### Exercise directions
These entries are to be set down again exactly.

Stored items:
Segment Open

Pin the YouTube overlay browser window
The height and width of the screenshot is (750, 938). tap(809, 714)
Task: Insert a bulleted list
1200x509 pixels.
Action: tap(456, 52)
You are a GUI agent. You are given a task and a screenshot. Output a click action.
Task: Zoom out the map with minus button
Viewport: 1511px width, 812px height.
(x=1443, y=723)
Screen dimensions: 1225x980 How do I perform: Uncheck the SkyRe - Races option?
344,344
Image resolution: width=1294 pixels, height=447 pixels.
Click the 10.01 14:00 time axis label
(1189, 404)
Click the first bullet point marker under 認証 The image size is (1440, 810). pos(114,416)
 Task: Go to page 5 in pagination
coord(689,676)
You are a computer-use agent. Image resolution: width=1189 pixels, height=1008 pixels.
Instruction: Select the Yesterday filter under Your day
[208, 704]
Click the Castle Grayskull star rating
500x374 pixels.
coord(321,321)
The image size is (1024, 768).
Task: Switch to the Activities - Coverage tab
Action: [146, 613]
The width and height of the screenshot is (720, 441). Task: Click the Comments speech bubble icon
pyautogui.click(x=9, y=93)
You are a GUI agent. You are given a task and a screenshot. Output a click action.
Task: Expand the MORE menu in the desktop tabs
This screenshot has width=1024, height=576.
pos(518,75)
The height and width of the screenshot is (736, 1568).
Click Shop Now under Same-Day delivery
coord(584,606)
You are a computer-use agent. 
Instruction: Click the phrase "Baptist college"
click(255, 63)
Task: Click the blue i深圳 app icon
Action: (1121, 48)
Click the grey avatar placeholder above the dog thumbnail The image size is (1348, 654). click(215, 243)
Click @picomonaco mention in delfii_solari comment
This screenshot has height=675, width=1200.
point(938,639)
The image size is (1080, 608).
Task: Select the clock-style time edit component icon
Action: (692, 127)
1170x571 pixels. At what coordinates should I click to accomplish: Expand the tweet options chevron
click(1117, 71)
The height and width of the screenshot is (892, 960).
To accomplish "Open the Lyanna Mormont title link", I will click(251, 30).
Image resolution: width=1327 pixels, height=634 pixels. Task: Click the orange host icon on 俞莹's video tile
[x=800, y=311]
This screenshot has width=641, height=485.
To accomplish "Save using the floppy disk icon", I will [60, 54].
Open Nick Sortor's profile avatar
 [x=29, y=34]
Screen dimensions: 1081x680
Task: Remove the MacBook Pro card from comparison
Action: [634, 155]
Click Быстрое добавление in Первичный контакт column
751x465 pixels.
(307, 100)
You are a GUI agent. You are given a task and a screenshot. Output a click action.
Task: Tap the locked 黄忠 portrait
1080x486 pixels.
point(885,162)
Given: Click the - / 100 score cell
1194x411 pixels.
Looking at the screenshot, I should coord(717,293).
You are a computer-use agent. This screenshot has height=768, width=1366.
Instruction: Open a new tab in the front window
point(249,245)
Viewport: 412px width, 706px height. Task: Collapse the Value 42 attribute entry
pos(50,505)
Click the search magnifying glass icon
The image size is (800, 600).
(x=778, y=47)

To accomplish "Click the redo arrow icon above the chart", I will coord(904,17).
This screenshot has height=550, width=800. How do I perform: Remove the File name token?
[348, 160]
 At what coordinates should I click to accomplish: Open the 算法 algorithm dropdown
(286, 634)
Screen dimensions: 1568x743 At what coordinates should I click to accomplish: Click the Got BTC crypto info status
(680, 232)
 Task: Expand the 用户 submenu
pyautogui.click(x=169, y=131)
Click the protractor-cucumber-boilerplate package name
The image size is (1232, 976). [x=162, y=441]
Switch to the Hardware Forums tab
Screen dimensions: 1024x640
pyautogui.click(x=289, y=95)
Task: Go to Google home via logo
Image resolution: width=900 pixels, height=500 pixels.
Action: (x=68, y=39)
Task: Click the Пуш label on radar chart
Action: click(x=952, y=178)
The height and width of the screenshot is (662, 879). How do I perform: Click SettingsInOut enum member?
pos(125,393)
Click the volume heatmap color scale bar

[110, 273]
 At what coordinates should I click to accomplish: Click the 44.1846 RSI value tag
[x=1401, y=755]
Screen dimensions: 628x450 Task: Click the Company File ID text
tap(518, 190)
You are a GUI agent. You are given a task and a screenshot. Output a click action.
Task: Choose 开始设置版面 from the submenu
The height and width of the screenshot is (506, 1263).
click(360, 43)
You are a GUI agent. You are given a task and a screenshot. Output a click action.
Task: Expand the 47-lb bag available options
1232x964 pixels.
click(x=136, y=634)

Segment Closed

### Solution to this task
Pin the YouTube overlay browser window
The height and width of the screenshot is (750, 938). tap(809, 714)
Task: Insert a bulleted list
1200x509 pixels.
Action: tap(456, 52)
You are a GUI agent. You are given a task and a screenshot. Output a click action.
Task: Zoom out the map with minus button
Viewport: 1511px width, 812px height.
(x=1443, y=723)
Screen dimensions: 1225x980 How do I perform: Uncheck the SkyRe - Races option?
344,344
Image resolution: width=1294 pixels, height=447 pixels.
Click the 10.01 14:00 time axis label
(1189, 404)
Click the first bullet point marker under 認証 The image size is (1440, 810). pos(114,416)
 Task: Go to page 5 in pagination
coord(689,676)
You are a computer-use agent. Image resolution: width=1189 pixels, height=1008 pixels.
Instruction: Select the Yesterday filter under Your day
[208, 704]
Click the Castle Grayskull star rating
500x374 pixels.
coord(321,321)
The image size is (1024, 768).
Task: Switch to the Activities - Coverage tab
Action: [146, 613]
The width and height of the screenshot is (720, 441). Task: Click the Comments speech bubble icon
pyautogui.click(x=9, y=93)
You are a GUI agent. You are given a task and a screenshot. Output a click action.
Task: Expand the MORE menu in the desktop tabs
This screenshot has width=1024, height=576.
pos(518,75)
The height and width of the screenshot is (736, 1568).
Click Shop Now under Same-Day delivery
coord(584,606)
You are a computer-use agent. 
Instruction: Click the phrase "Baptist college"
click(255, 63)
Task: Click the blue i深圳 app icon
Action: (1121, 48)
Click the grey avatar placeholder above the dog thumbnail The image size is (1348, 654). click(215, 243)
Click @picomonaco mention in delfii_solari comment
This screenshot has height=675, width=1200.
point(938,639)
The image size is (1080, 608).
Task: Select the clock-style time edit component icon
Action: (692, 127)
1170x571 pixels. At what coordinates should I click to accomplish: Expand the tweet options chevron
click(1117, 71)
The height and width of the screenshot is (892, 960).
To accomplish "Open the Lyanna Mormont title link", I will click(251, 30).
Image resolution: width=1327 pixels, height=634 pixels. Task: Click the orange host icon on 俞莹's video tile
[x=800, y=311]
This screenshot has width=641, height=485.
To accomplish "Save using the floppy disk icon", I will [60, 54].
Open Nick Sortor's profile avatar
 [x=29, y=34]
Screen dimensions: 1081x680
Task: Remove the MacBook Pro card from comparison
Action: [634, 155]
Click Быстрое добавление in Первичный контакт column
751x465 pixels.
(307, 100)
You are a GUI agent. You are given a task and a screenshot. Output a click action.
Task: Tap the locked 黄忠 portrait
1080x486 pixels.
point(885,162)
Given: Click the - / 100 score cell
1194x411 pixels.
Looking at the screenshot, I should coord(717,293).
You are a computer-use agent. This screenshot has height=768, width=1366.
Instruction: Open a new tab in the front window
point(249,245)
Viewport: 412px width, 706px height. Task: Collapse the Value 42 attribute entry
pos(50,505)
Click the search magnifying glass icon
The image size is (800, 600).
(x=778, y=47)

To accomplish "Click the redo arrow icon above the chart", I will coord(904,17).
This screenshot has height=550, width=800. How do I perform: Remove the File name token?
[348, 160]
 At what coordinates should I click to accomplish: Open the 算法 algorithm dropdown
(286, 634)
Screen dimensions: 1568x743 At what coordinates should I click to accomplish: Click the Got BTC crypto info status
(680, 232)
 Task: Expand the 用户 submenu
pyautogui.click(x=169, y=131)
Click the protractor-cucumber-boilerplate package name
The image size is (1232, 976). [x=162, y=441]
Switch to the Hardware Forums tab
Screen dimensions: 1024x640
pyautogui.click(x=289, y=95)
Task: Go to Google home via logo
Image resolution: width=900 pixels, height=500 pixels.
Action: (x=68, y=39)
Task: Click the Пуш label on radar chart
Action: click(x=952, y=178)
The height and width of the screenshot is (662, 879). How do I perform: Click SettingsInOut enum member?
pos(125,393)
Click the volume heatmap color scale bar

[110, 273]
 At what coordinates should I click to accomplish: Click the 44.1846 RSI value tag
[x=1401, y=755]
Screen dimensions: 628x450 Task: Click the Company File ID text
tap(518, 190)
You are a GUI agent. You are given a task and a screenshot. Output a click action.
Task: Choose 开始设置版面 from the submenu
The height and width of the screenshot is (506, 1263).
click(360, 43)
You are a GUI agent. You are given a task and a screenshot. Output a click action.
Task: Expand the 47-lb bag available options
1232x964 pixels.
click(x=136, y=634)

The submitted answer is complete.